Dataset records
********

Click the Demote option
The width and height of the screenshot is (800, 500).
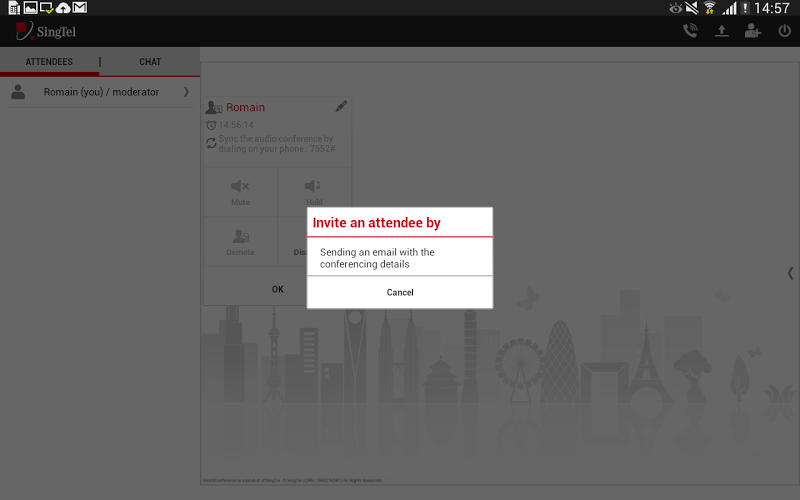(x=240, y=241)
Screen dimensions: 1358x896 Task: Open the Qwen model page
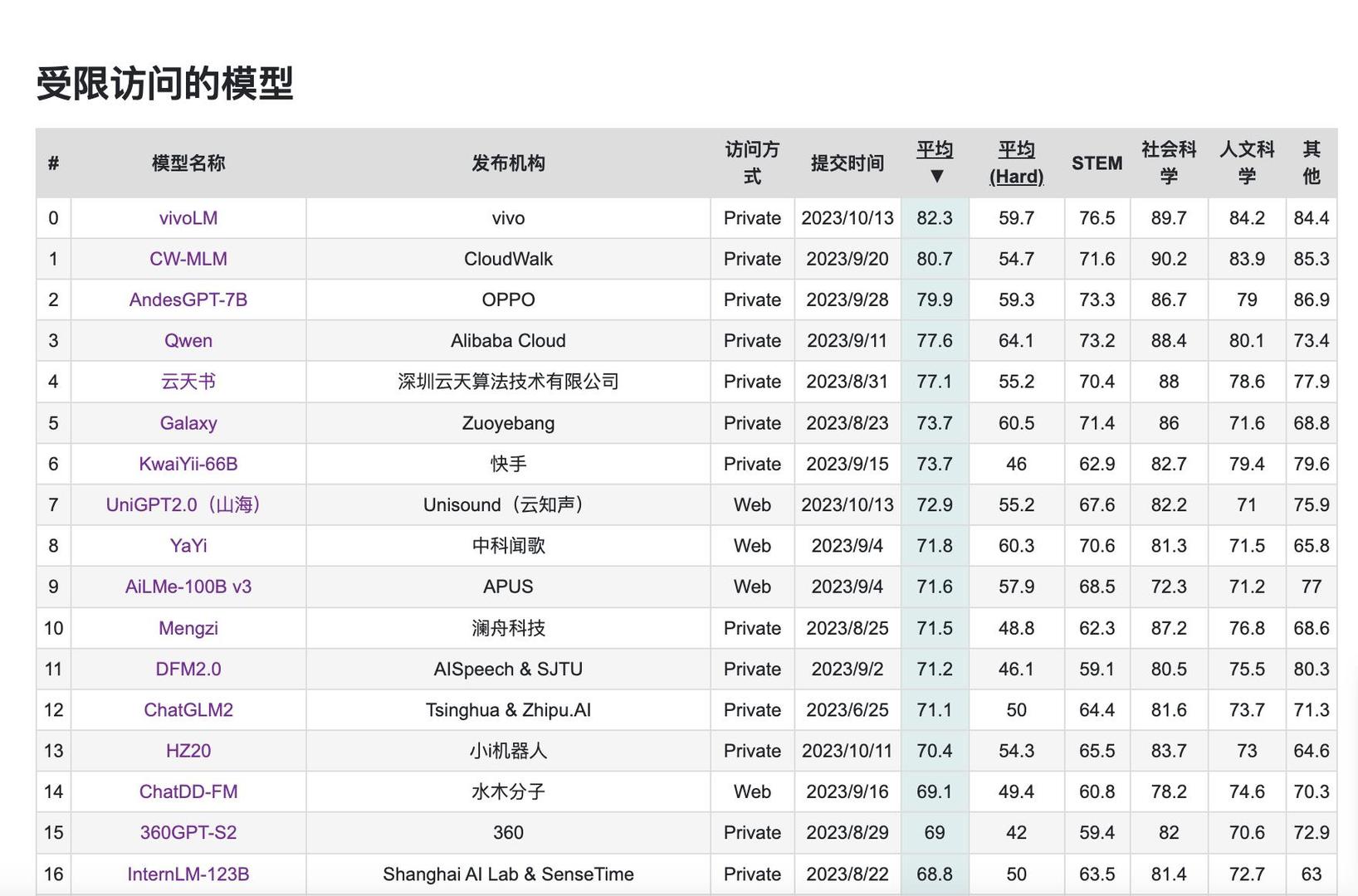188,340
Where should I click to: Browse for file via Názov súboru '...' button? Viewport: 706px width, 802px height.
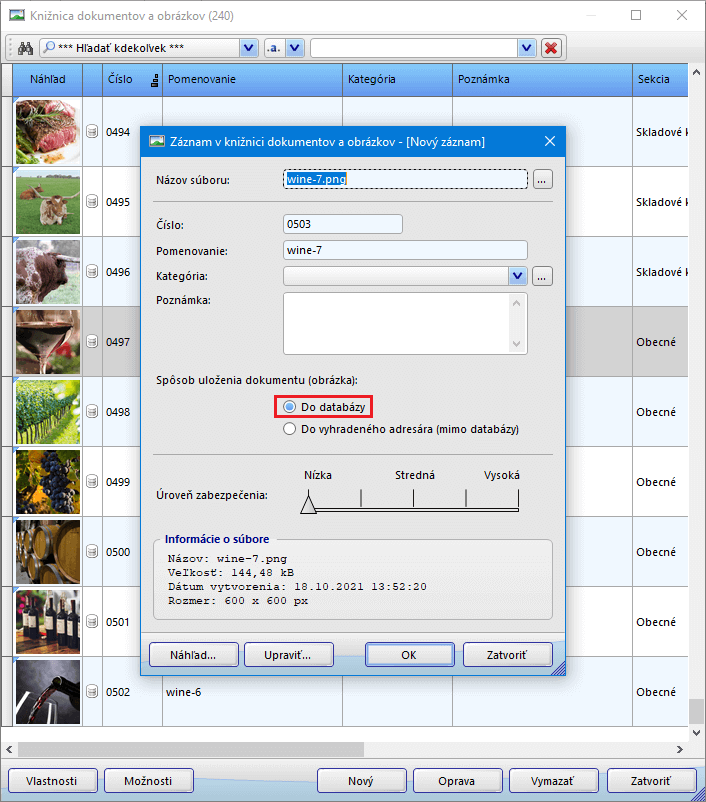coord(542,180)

********

- _AIM OF THE EXERCISE_: Extract every line of text from the data above and reproduce each one unchanged, leaving the pictures out.

- _WORKED SOLUTION_:
Click the Demote option
The width and height of the screenshot is (800, 500).
(x=240, y=241)
Screen dimensions: 1358x896 Task: Open the Qwen model page
188,340
Where should I click to: Browse for file via Názov súboru '...' button? Viewport: 706px width, 802px height.
coord(542,180)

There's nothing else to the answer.